9. Our model is ready and it's time to train it. For training we have to use optimizer and loss function. We simply calculate the loss after each step then the optimizer step function back propagates it and weights are changed accordingly. Loss will slowly decrease and it means that the model is getting better.

We have calculated validation loss between the epochs to decide if our model is under-fitting or over-fitting.

def train(net, data, epochs=10, batch_size=10, seq_length=50, lr=0.001, clip=5, val_frac=0.1, print_every=10):
        ''' Training a network 
        
            Arguments
            ---------
            
            net: CharRNN network
            data: text data to train the network
            epochs: Number of epochs to train
            batch_size: Number of mini-sequences per mini-batch, aka batch size
            seq_length: Number of character steps per mini-batch
            lr: learning rate
            clip: gradient clipping
            val_frac: Fraction of data to hold out for validation
            print_every: Number of steps for printing training and validation loss
        
        '''
        net.train()
        
        opt = torch.optim.Adam(net.parameters(), lr=lr)
        criterion = nn.CrossEntropyLoss()
        
        # create training and validation data
        val_idx = int(len(data)*(1-val_frac))
        data, val_data = data[:val_idx], data[val_idx:]
        
        if(train_on_gpu):
            net.cuda()
        
        counter = 0
        n_chars = len(net.chars)
        for e in range(epochs):
            # initialize hidden state
            h = net.init_hidden(batch_size)
            
            for x, y in get_batches(data, batch_size, seq_length):
                counter += 1
                
                # One-hot encode our data and make them Torch tensors
                x = one_hot_encode(x, n_chars)
                inputs, targets = torch.from_numpy(x), torch.from_numpy(y)
                
                if(train_on_gpu):
                    inputs, targets = inputs.cuda(), targets.cuda()
    
                # Creating new variables for the hidden state, otherwise
                # we'd backprop through the entire training history
                h = tuple([each.data for each in h])
    
                # zero accumulated gradients
                net.zero_grad()
                
                # get the output from the model
                output, h = net(inputs, h)
                
                # calculate the loss and perform backprop
                loss = criterion(output, targets.view(batch_size*seq_length).long())
                loss.backward()
                # `clip_grad_norm` helps prevent the exploding gradient problem in RNNs / LSTMs.
                nn.utils.clip_grad_norm_(net.parameters(), clip)
                opt.step()
                
                # loss stats
                if counter % print_every == 0:
                    # Get validation loss
                    val_h = net.init_hidden(batch_size)
                    val_losses = []
                    net.eval()
                    for x, y in get_batches(val_data, batch_size, seq_length):
                        # One-hot encode our data and make them Torch tensors
                        x = one_hot_encode(x, n_chars)
                        x, y = torch.from_numpy(x), torch.from_numpy(y)
                        
                        # Creating new variables for the hidden state, otherwise
                        # we'd backprop through the entire training history
                        val_h = tuple([each.data for each in val_h])
                        
                        inputs, targets = x, y
                        if(train_on_gpu):
                            inputs, targets = inputs.cuda(), targets.cuda()
    
                        output, val_h = net(inputs, val_h)
                        val_loss = criterion(output, targets.view(batch_size*seq_length).long())
                    
                        val_losses.append(val_loss.item())
                    
                    net.train() # reset to train mode after iterationg through validation data
                    
                    print("Epoch: {}/{}...".format(e+1, epochs),
                          "Step: {}...".format(counter),
                          "Loss: {:.4f}...".format(loss.item()),
                          "Val Loss: {:.4f}".format(np.mean(val_losses)))

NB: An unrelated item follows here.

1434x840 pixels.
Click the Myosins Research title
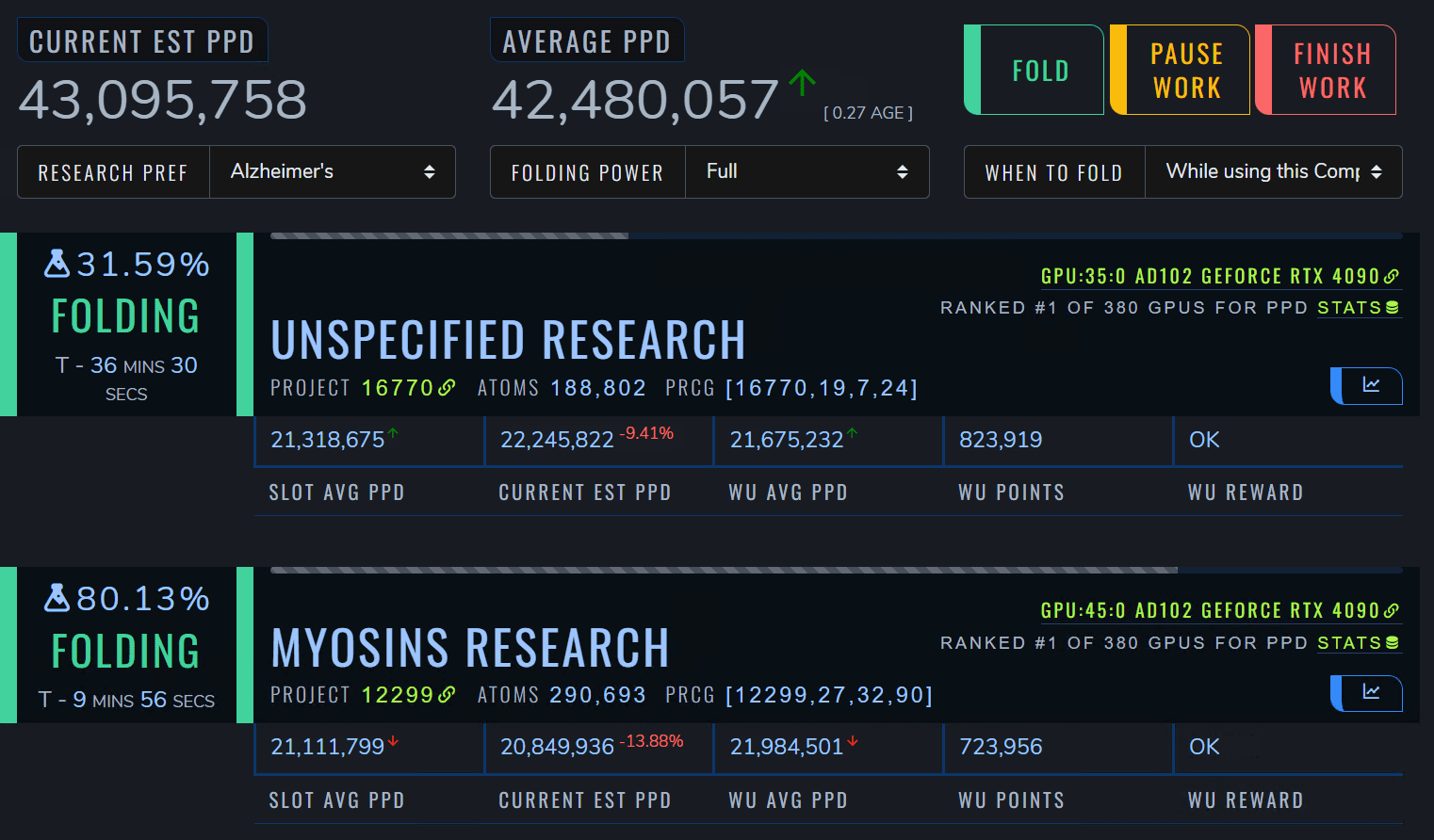tap(469, 648)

now train it in the following way.

# define and print the net
n_hidden = 512
n_layers = 2

net = CharRNN(chars, n_hidden, n_layers)
print(net)
batch_size = 128
seq_length = 100
n_epochs =  10# start small if you are just testing initial behavior

# train the model
train(net, encoded, epochs=n_epochs, batch_size=batch_size, seq_length=seq_length, lr=0.001, print_every=10)

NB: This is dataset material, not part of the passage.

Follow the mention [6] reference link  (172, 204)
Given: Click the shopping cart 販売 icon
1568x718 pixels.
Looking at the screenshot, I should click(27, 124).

10. We can save the model in the following way.

# change the name, for saving multiple files
model_name = 'poem_4_epoch.net'

checkpoint = {'n_hidden': net.n_hidden,
              'n_layers': net.n_layers,
              'state_dict': net.state_dict(),
              'tokens': net.chars}

with open(model_name, 'wb') as f:
    torch.save(checkpoint, f)

11. As we can see that our model is trained, we'll use a “sample method” to make predictions about next characters! To sample, we pass in a character and have the network predict the next character. Then we take that character, pass it back in, and get another predicted character. Just keep doing this and tada you are up with a good paragraph! Here “top k sample” is just the number of letters that our model will predict and use the most relevant one from it.

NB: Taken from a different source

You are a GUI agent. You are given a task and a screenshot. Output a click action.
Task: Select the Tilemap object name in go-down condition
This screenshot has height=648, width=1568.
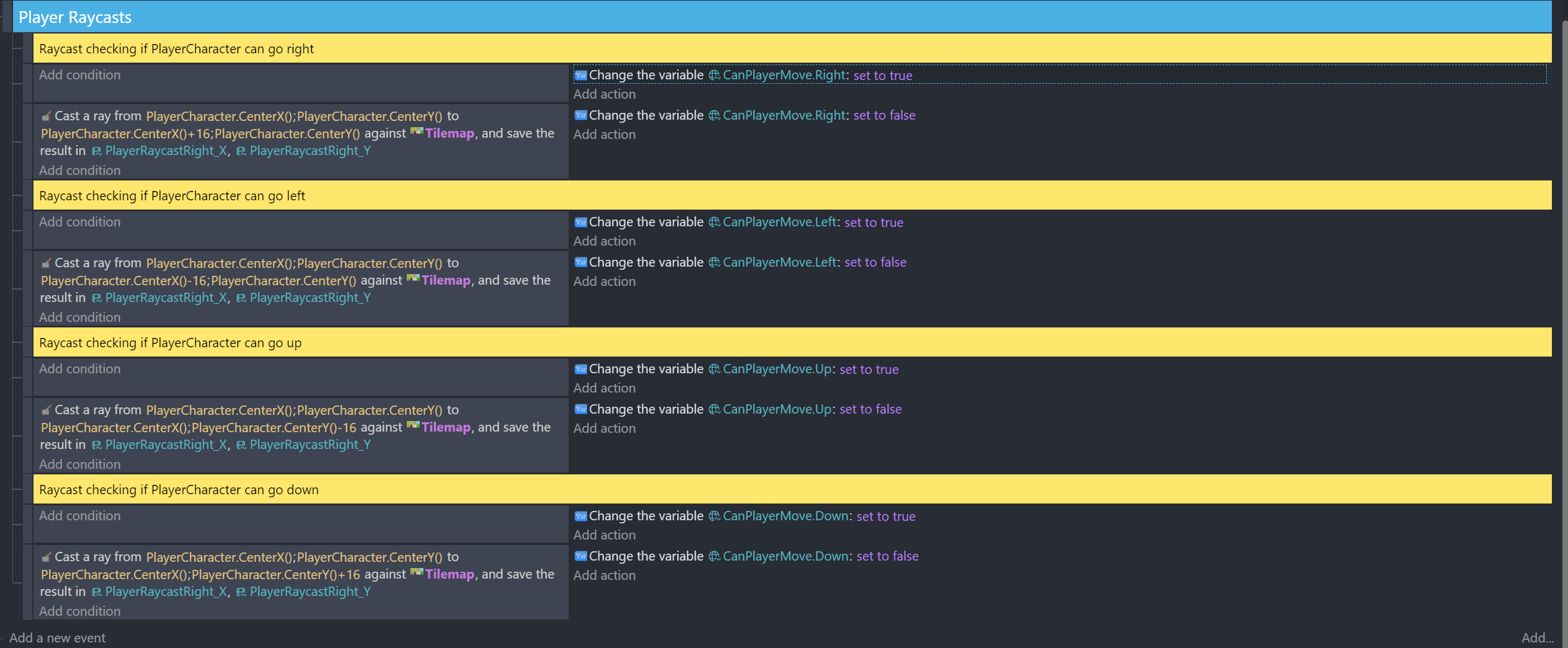tap(450, 574)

def predict(net, char, h=None, top_k=None):
        ''' Given a character, predict the next character.
            Returns the predicted character and the hidden state.
        '''
        
        # tensor inputs
        x = np.array([[net.char2int[char]]])
        x = one_hot_encode(x, len(net.chars))
        inputs = torch.from_numpy(x)
        
        if(train_on_gpu):
            inputs = inputs.cuda()
        
        # detach hidden state from history
        h = tuple([each.data for each in h])
        # get the output of the model
        out, h = net(inputs, h)

        # get the character probabilities
        p = F.softmax(out, dim=1).data
        if(train_on_gpu):
            p = p.cpu() # move to cpu
        
        # get top characters
        if top_k is None:
            top_ch = np.arange(len(net.chars))
        else:
            p, top_ch = p.topk(top_k)
            top_ch = top_ch.numpy().squeeze()
        
        # select the likely next character with some element of randomness
        p = p.numpy().squeeze()
        char = np.random.choice(top_ch, p=p/p.sum())
        
        # return the encoded value of the predicted char and the hidden state
        return net.int2char[char], h
def sample(net, size, prime='The', top_k=None):
        
    if(train_on_gpu):
        net.cuda()
    else:
        net.cpu()
    
    net.eval() # eval mode
    
    # First off, run through the prime characters
    chars = [ch for ch in prime]
    h = net.init_hidden(1)
    for ch in prime:
        char, h = predict(net, ch, h, top_k=top_k)

    chars.append(char)
    
    # Now pass in the previous character and get a new one
    for ii in range(size):
        char, h = predict(net, chars[-1], h, top_k=top_k)
        chars.append(char)

    return ''.join(chars)

12. Let’s use this sample method to make predictions.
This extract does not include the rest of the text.